===== Source passage =====

The RSPCA is investigating reports of a second kangaroo at Morisset injured with an arrow, after the organisation’s inspectors euthanized a kangaroo with a crossbow bolt through it’s head on Tuesday.
A spokeswoman for the RSPCA said a sighting of another animal, this one with an arrow in its neck, was reported to inspectors on Wednesday.
“Unfortunately, this one has not been found as yet,” she said.
“They were back out there yesterday with quite a few people looking for the roo.”
The RSPCA has been working collaboratively with police and animal welfare groups to find and tend to the injured kangaroos, she said.
The Native Animal Trust Fund resumed the search for the injured marsupial on Thursday.
Hunter Wildlife Rescue volunteer Ann Morgan said she was notified of the sighting by Morisset Hospital staff at 8.30am on Wednesday morning.
According to Ms Morgan the animal was seen just outside hospital lands near the bridge across Permalong Creek.
There are no photographs of the injured animal.
“It was seen by someone who was working on the gates at the hospital in exactly the same area where the first one was,” she said.
“We had a brief look yesterday morning but saw nothing. Inspectors, myself and another carer went down yesterday afternoon and had a thorough search.
“It could have gone to ground, which means it could have already gone down and we can’t see it. We are looking at a number of kangaroos.”

===== Source material =====

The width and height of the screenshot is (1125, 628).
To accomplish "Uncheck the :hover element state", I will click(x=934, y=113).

=====
===== Source material =====

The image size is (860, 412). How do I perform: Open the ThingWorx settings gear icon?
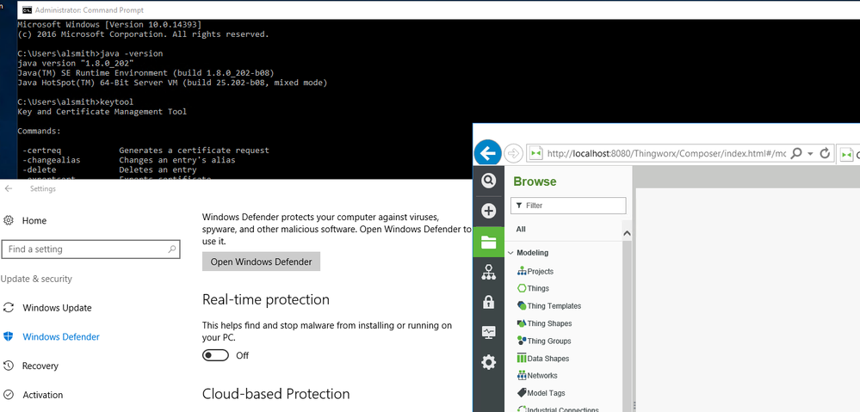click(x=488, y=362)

=====

Actions to take:
1. In the story about the injured kangaroos at Morisset, rewrite the paragraph starting "Hunter Wildlife Rescue volunteer Ann Morgan" in fewer words, keeping its main facts.
2. Carry on the story about the injured kangaroos at Morisset from its last paragraph.

Answers:
1. Ann Morgan, a Hunter Wildlife Rescue volunteer, said Morisset Hospital staff told her of the sighting at 8.30am on Wednesday.

2.
Ms Morgan said another wildlife carer from the organisation would return to the site on Thursday.
“She’ll sit very quietly with binoculars this morning. People have been there so the kangaroos are on alert. They’re a bit nervous, it just makes it a bit more difficult.”
A security guard at Morisset Hospital spotted a kangaroo with a crossbow arrow through its head on Sunday morning.
Police and animal welfare groups were called in to find the female roo. An RSPCA inspector euthanised the animal on Tuesday.
Hunter New England Health announced in late November that it would be restricting access to Morisset Hospital due to health and safety concerns.
The functioning mental health hospital had become a popular destination for tourists wanting to see kangaroos.
The hospital’s main gate is now permanently locked.
Hunter New England Health said custom-built gates would be installed in March or April with swipe card access, intercom and video cameras for staff.